» Required tasks:
A. Please decide whether each statement agrees with the passage on Delaware ecotourism, answering yes or no and quoting the deciding words: (i) The Partnership for the Delaware Estuary launched ecoDelaware.com in 2008. (ii) Delaware ranked ninth in the 2008 state rankings of bicycle-friendly states. (iii) The Junction and Breakwater Trail connects Cape Henlopen and Lewes.
B. Put the records from the line with "Identify the location" up to and including the line with "(462, 1169)." into a two-column CSV with columns instruction and location. Give one row per record, with each field quoted and line breaks turned into spaces, and leave out the pictures.

» Selected passage:
---

To achieve its conservation and economic goals, DLITE encourages tourism partners in Delaware, on the Eastern Shore of Maryland and Virginia to market the region together. The area’s history and natural environment do not stop at county or state boundaries, Rapp says.
In addition to DLITE’s efforts, the Partnership for the Delaware Estuary launched the website ecoDelaware.com in 2008, a Delaware-specific ecotourism marketing venue funded in part by the Delaware Economic Development Office.
And there are more events and destinations to plug than ever before. Two years ago the DuPont Nature Center opened at the Mispillion Harbor Refuge, one of the state’s best areas for viewing migrating shorebirds. Bethany Beach opened a Nature Center and wetlands trail in June.
Not surprisingly, kayaking and other water sports are among Delaware’s top draws. “One of our goals is to educate people about the value of low-impact tourism,” says Mitch Mitchell, owner of Coastal Kayak, which offers kayak and sailboat rentals in Fenwick Island State Park and guided kayak tours in the ocean and bays. One of several kayaking companies in Sussex, Coastal Kayak opened 15 years ago, and the business has grown every year since, Mitchell says. Kent County got its own kayaking provider a few years ago, when Return to Nature Kayak opened.
Delaware has a growing reputation as a cycling destination, too, with the addition of trails such as the Junction and Breakwater Trail, unveiled in 2006, that connects Cape Henlopen and Rehoboth Beach. “The trail is light years away from Route 1. It’s totally natural, with no motorized vehicles allowed,” says Scott Thomas, executive director of Southern Delaware Tourism. Trails and other improvements earned Delaware an honorable mention in the League of American Bicyclists 2009 Bicycle Friendly States, helping Delaware race from 31st in the 2008 state rankings to ninth in 2009.

---

» Data excerpts:
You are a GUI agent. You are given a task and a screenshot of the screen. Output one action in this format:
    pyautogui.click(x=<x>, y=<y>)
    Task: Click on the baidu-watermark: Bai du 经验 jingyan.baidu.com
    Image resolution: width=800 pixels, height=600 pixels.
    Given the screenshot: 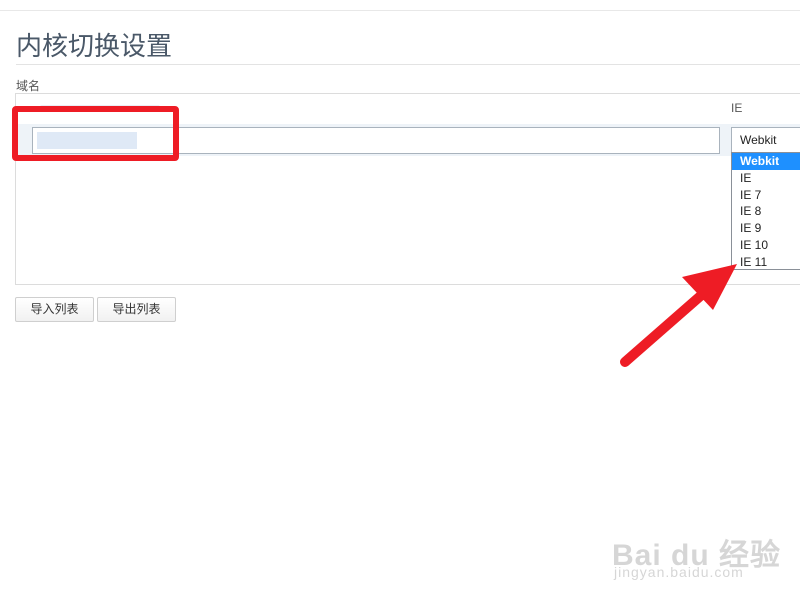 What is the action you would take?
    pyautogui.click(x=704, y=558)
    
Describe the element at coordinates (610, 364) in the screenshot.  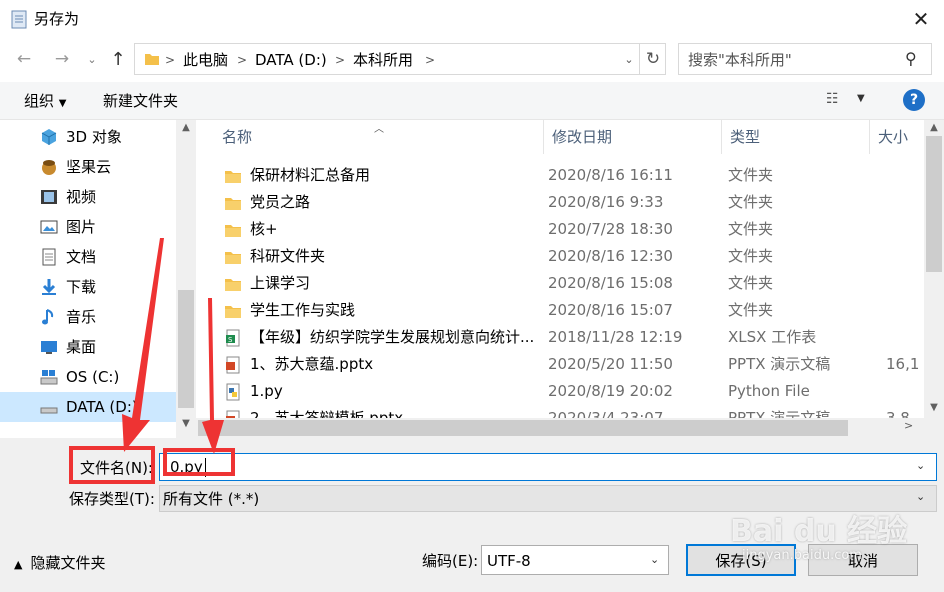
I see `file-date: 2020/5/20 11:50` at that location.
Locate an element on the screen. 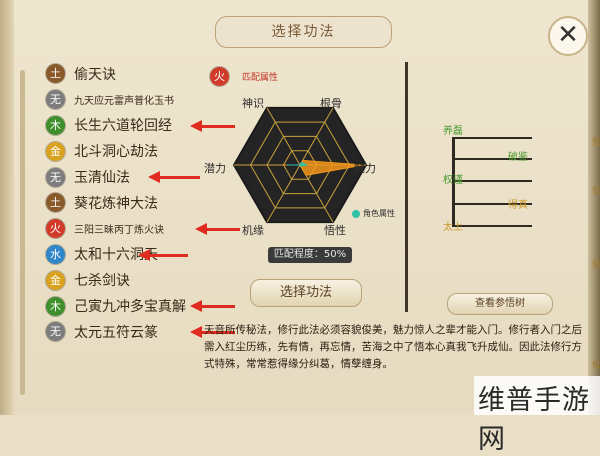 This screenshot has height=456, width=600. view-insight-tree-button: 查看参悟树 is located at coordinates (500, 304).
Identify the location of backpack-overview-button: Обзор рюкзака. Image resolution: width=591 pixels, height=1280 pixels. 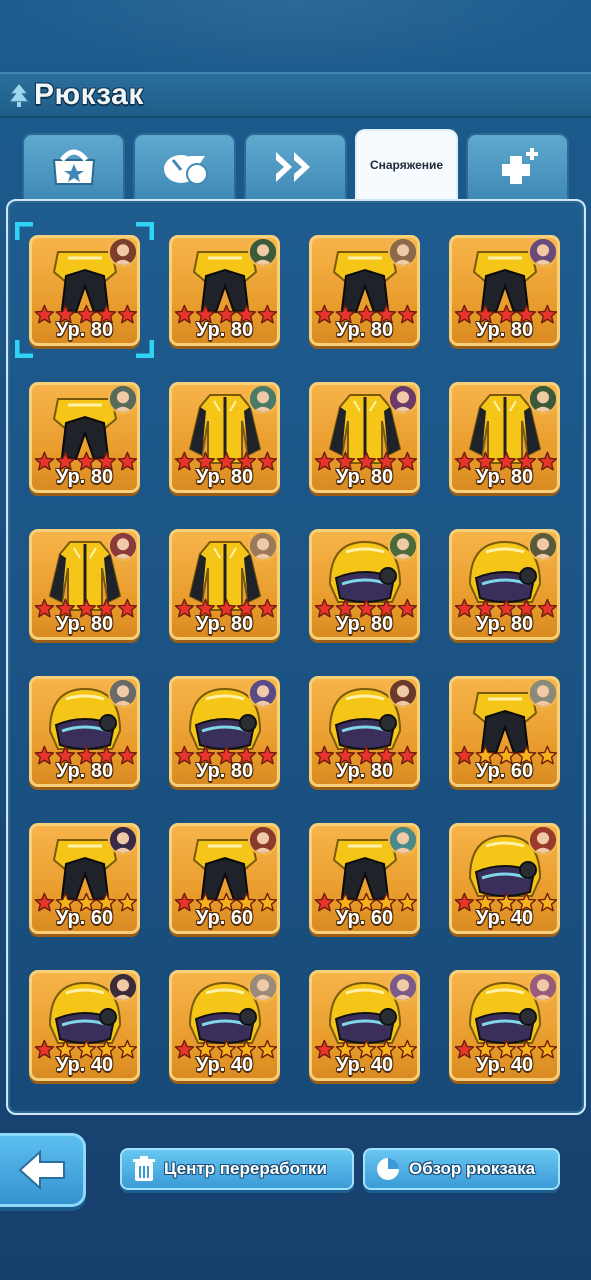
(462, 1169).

---

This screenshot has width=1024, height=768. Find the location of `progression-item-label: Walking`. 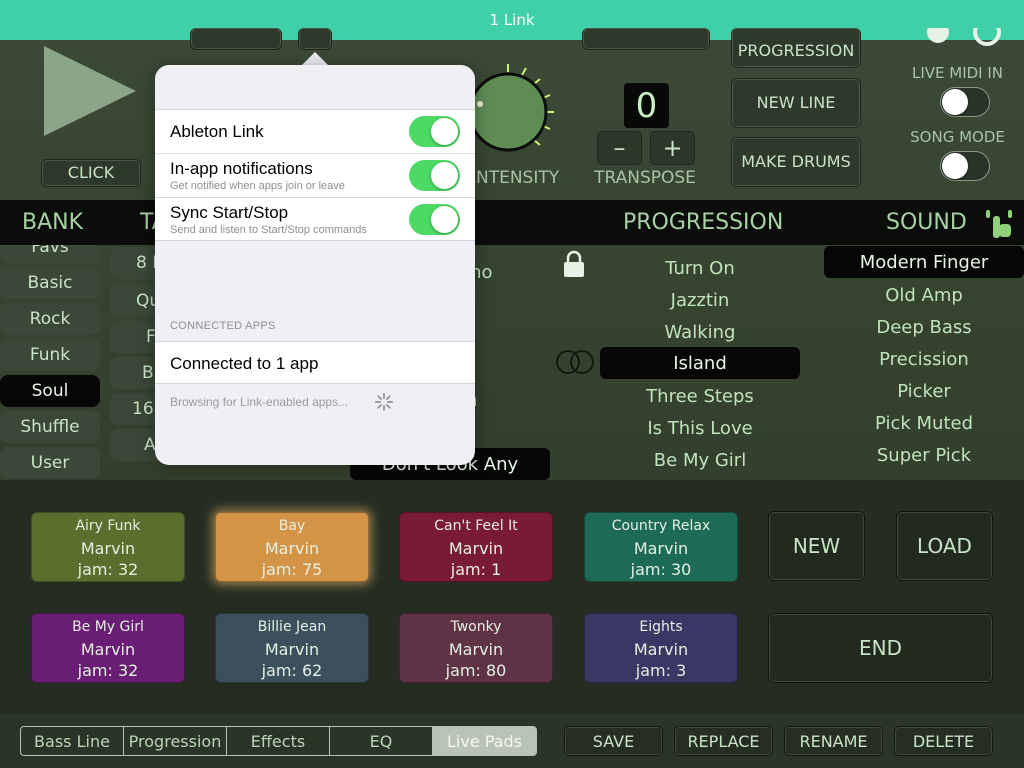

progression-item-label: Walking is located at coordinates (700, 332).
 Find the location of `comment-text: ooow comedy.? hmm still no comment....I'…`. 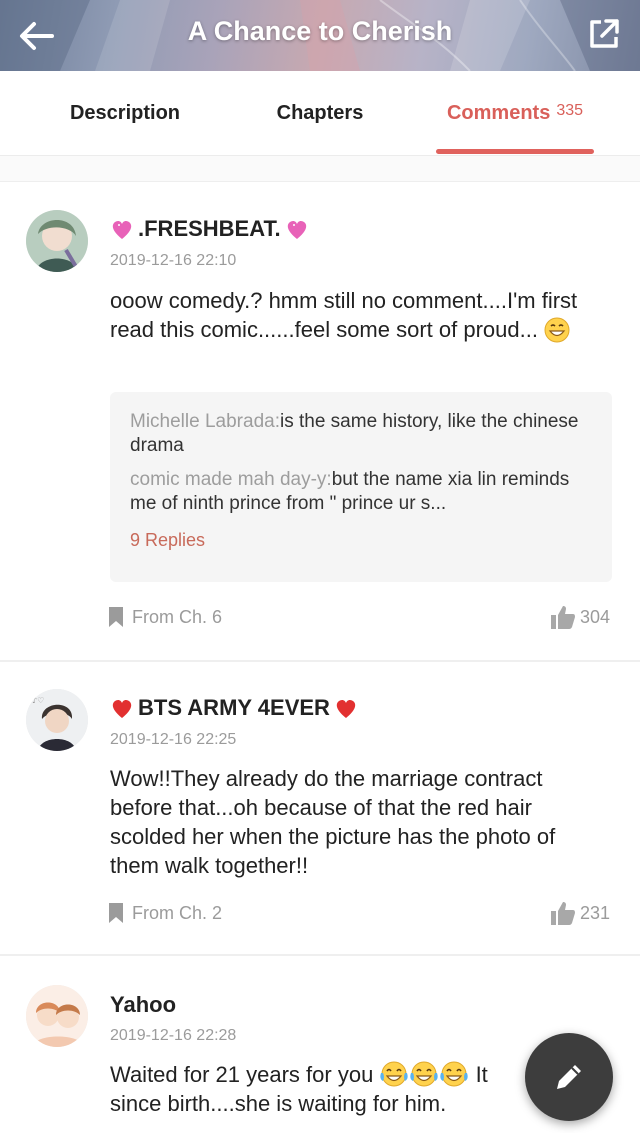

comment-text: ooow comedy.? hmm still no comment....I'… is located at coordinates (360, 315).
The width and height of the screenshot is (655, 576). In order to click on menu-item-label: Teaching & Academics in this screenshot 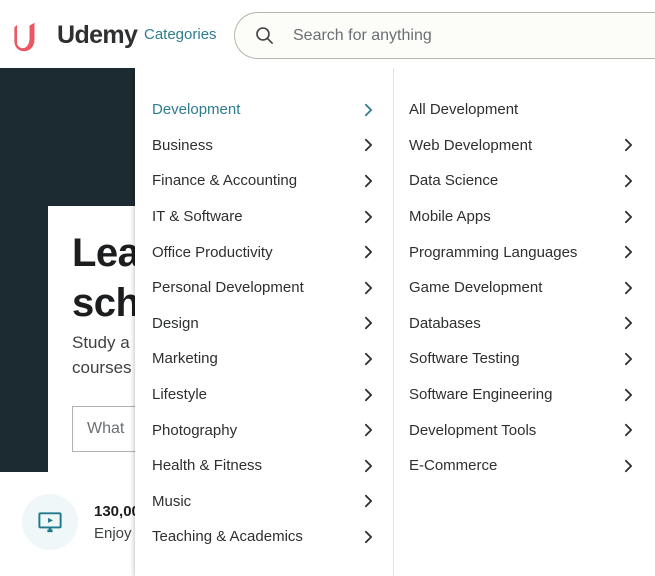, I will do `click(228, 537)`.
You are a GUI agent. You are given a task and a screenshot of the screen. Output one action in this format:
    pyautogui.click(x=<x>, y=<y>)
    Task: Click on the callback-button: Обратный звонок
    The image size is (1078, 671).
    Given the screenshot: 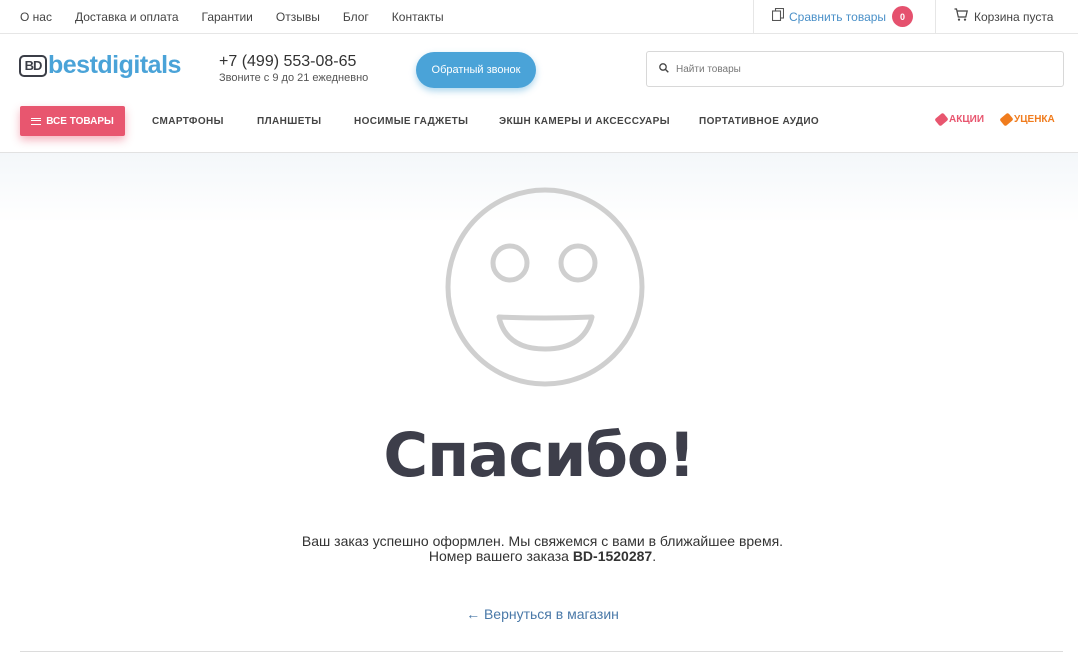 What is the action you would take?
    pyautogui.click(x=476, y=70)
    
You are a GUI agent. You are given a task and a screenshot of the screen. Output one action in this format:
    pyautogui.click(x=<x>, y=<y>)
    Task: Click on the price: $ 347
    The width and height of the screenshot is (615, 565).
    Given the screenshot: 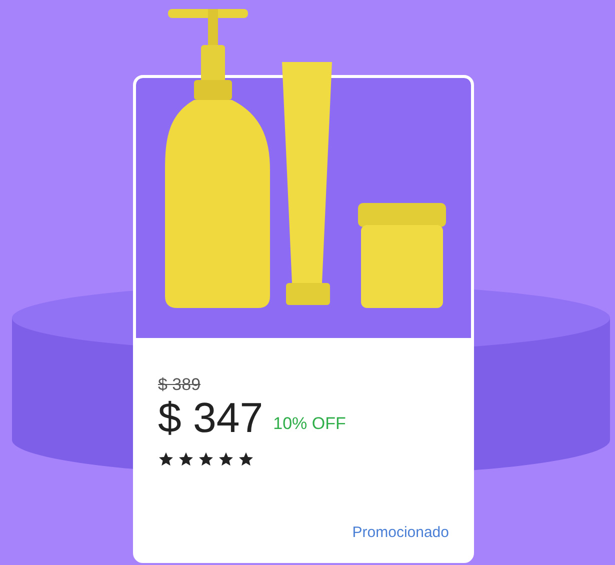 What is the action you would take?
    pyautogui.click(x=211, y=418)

---

» Written responses:
A.
(i) Yes: "the Partnership for the Delaware Estuary launched the website ecoDelaware.com in 2008"
(ii) No: "helping Delaware race from 31st in the 2008 state rankings to ninth in 2009"
(iii) No: "that connects Cape Henlopen and Rehoboth Beach"

B.
instruction,location
"Identify the location of backpack-overview-button: Обзор рюкзака. Image resolution: width=591 pixels, height=1280 pixels.","(462, 1169)."